Animal gut microbiomes play important roles in the health, diseases, and production of animal hosts. The volume of animal gut metagenomic data, including both 16S amplicon and metagenomic sequencing data, has been increasing exponentially in recent years, making it increasingly difficult for researchers to query, retrieve, and reanalyze experimental data and explore new hypotheses. We designed a database called the domestic animal gut microbiome atlas (ADDAGMA) to house all publicly available, high-throughput sequencing data for the gut microbiome in domestic animals. ADDAGMA enhances the availability and accessibility of the rapidly growing body of metagenomic data. We annotated microbial and metadata from four domestic animals (cattle, horse, pig, and chicken) from 356 published papers to construct a comprehensive database that is equipped with browse and search functions, enabling users to make customized, complicated, biologically relevant queries. Users can quickly and accurately obtain experimental information on sample types, conditions, and sequencing platforms, and experimental results including microbial relative abundances, microbial taxon-associated host phenotype, and P-values for gut microbes of interest. The current version of ADDAGMA includes 290,422 quantification events (changes in abundance) for 3215 microbial taxa associated with 48 phenotypes. ADDAGMA presently covers gut microbiota sequencing data from pig, cattle, horse, and chicken, but will be expanded to include other domestic animals. ADDAGMA is freely available at (http://addagma.omicsbio.info/).

Introduction

A great number and variety of microorganisms colonize the mammalian intestine. The gastrointestinal microbiome is a consortium of multiple bacteria, archaea, fungi, and protozoa [1]. Increasing evidence has recently demonstrated that the gut microbiota is crucial to many processes in vertebrate hosts, including development [2], [3], disease [[4], [6], [7], [8], [9], [5]], immunization [10], [11], [12], [13], and metabolism [14], [15], [16], [17]. For example, Fuyong Li et al. [18] found significantly different populations of Firmicutes and Chloroflexi between high- and low-RFI (residual feed intake) animals. Chong Liu et al. [19] reported that the taxonomic composition of gut bacteria changes with age and is correlated with age-related changes in methane emission. Within the context of constraining factors such as age and diet, the composition of microbial species early in life stages plays a crucial role in the dynamics of late-succession taxa [20]. A broad range of factors is responsible for differences in the intestinal microflora among hosts, including breed, diet, age, health status, environment, genetic background, and antibiotics [21], [22], [23], [24], [25], [26], [27].

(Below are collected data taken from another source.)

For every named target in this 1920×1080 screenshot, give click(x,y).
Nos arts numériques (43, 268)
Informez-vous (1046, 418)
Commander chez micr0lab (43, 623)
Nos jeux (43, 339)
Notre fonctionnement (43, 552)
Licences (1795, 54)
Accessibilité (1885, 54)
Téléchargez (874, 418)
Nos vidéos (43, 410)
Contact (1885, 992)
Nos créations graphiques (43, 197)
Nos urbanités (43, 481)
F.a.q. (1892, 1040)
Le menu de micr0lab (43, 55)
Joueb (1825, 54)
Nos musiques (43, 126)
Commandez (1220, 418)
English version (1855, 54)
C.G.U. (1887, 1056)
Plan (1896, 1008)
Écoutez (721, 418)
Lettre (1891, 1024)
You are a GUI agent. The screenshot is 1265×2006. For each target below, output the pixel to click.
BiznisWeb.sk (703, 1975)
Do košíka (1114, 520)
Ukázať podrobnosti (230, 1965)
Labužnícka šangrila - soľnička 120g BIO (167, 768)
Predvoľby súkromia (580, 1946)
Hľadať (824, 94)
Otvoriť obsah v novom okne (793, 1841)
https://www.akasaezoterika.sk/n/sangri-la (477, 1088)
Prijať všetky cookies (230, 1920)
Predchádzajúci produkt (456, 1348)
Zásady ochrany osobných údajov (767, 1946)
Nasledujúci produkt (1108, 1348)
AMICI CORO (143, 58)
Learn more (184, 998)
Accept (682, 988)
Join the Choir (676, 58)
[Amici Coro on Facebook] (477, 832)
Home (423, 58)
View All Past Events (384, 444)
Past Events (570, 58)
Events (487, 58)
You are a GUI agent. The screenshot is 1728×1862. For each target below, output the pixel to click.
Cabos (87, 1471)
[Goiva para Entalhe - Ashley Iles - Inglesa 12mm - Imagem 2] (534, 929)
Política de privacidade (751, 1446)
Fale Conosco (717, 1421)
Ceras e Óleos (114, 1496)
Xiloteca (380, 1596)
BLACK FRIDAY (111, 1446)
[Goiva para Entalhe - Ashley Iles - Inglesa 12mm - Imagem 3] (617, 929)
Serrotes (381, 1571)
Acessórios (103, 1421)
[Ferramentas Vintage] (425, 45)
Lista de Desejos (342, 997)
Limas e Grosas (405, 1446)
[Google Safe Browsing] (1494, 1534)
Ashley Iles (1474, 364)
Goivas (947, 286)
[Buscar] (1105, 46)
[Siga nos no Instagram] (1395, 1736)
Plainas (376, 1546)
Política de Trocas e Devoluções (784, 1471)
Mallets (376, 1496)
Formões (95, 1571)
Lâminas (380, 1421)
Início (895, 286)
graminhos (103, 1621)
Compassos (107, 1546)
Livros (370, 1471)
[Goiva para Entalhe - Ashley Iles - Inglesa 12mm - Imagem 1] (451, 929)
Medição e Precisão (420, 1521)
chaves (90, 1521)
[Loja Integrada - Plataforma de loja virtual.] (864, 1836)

Metagenomic sequencing technology, with its advantages of high throughput, low cost, and high speed, makes it possible to study gastrointestinal microbiomes solely by extracting DNA from a gut sample, without having to rely on the cultivation of microorganisms from the sample. The development of high-throughput sequencing and the rapid accumulation of genomic and 16S data from human and animal gut microbiota have given rise to various interrelated databases such as the European Nucleotide Archive (ENA) [28], National Center for Biotechnology Information (NCBI), Sequence Read Archive (SRA) [29], and DNA Data Bank of Japan (DDBJ) [30]. These databases store public sequencing results as well as some biological information. Other comprehensive, well-annotated repositories for human gut metagenomic data, including gut MEtaGenome Atlas (gutMEGA), gutMDisorder, GMrepo, and HumanMetagenomeDB, allow researchers to access processed data and comparative information on intestinal microbiomes between different human disease conditions. These databases are pivotal research tools for elucidating relationships between human disorders and the gut microbiota [31], [32], [33], [34].

A comprehensive database that can intuitively show the association between domestic animal traits and gut microbiota is currently lacking, and it remains difficult for scientists to query and retrieve certain types of published data. We created a novel database, the domestic animal gut microbiome atlas (ADDAGMA), which provides detailed meta-data such as sample type, sequencing platform, conditions of experimental, and analytical software. We re-analyzed the results of high-throughput sequencing of domestic animal microbiomes and provide such information as the log2-transformed ratios, P-values, and microbial taxa. In addition, we categorize data in four ways according to the focus of the original studies (health traits, production traits, life-history traits, and microbial diversity). For convenience, we term these categories as “phenotypes”, as defined for the animalQTL [35] database (https://www.animalgenome.org/cgi-bin/QTLdb/index). With ADDAGMA, users can quickly obtain data on the gut microbiota associated with particular animals or animal traits by “browse for phenotype” or “browse for taxa”, and can compare their results with those from other, published studies. ADDAGMA thus provide a useful resource for exploring relationships between the phenotypes of domestic animals and their intestinal microbial biotas.

Materials and methods

Collection of raw data

To find potentially relevant papers, we searched the PubMed and Google Scholar databases through 30 September 2020 with the keywords “[animal] AND gut AND metagenome” and “[animal] AND gut AND microbiota”, with pig, cattle, horse, and chicken replacing [animal] in respective searches. Among more than 1300 papers detected, we then checked which papers documented 16S amplicon sequencing raw data or microbial relative-abundance data, which eventually yielded 356 publications. We divided the selected documents into two categories, those with and those without original sequencing data. For those with original data, we downloaded amplicon data for the bacterial 16S rRNA gene from the European Nucleotide Archive (ENA), and by using the command-line tools SRA Explorer and SRA-Tools, from the Sequence Read Archive (SRA), facilitated with Aspera (a high-speed data transfer tool). Other papers were selected which gave effective relative abundances for the intestinal flora, and the microbial information needed for further processing was obtained from the articles or supplementary materials. In the end, we selected 132, 102, 16, and 106 metagenomic, animal-gut studies for pig, cattle, horse, and chicken, respectively (Table 1). We subsequently recovered from these studies’ important fundamental experimental information such as sequencing method, sample type, processing software, processing platform, and so forth.

Table 1

Number of events related to health traits, production traits, life history traits, and microbial diversity for four domestic animals, and the number of source papers.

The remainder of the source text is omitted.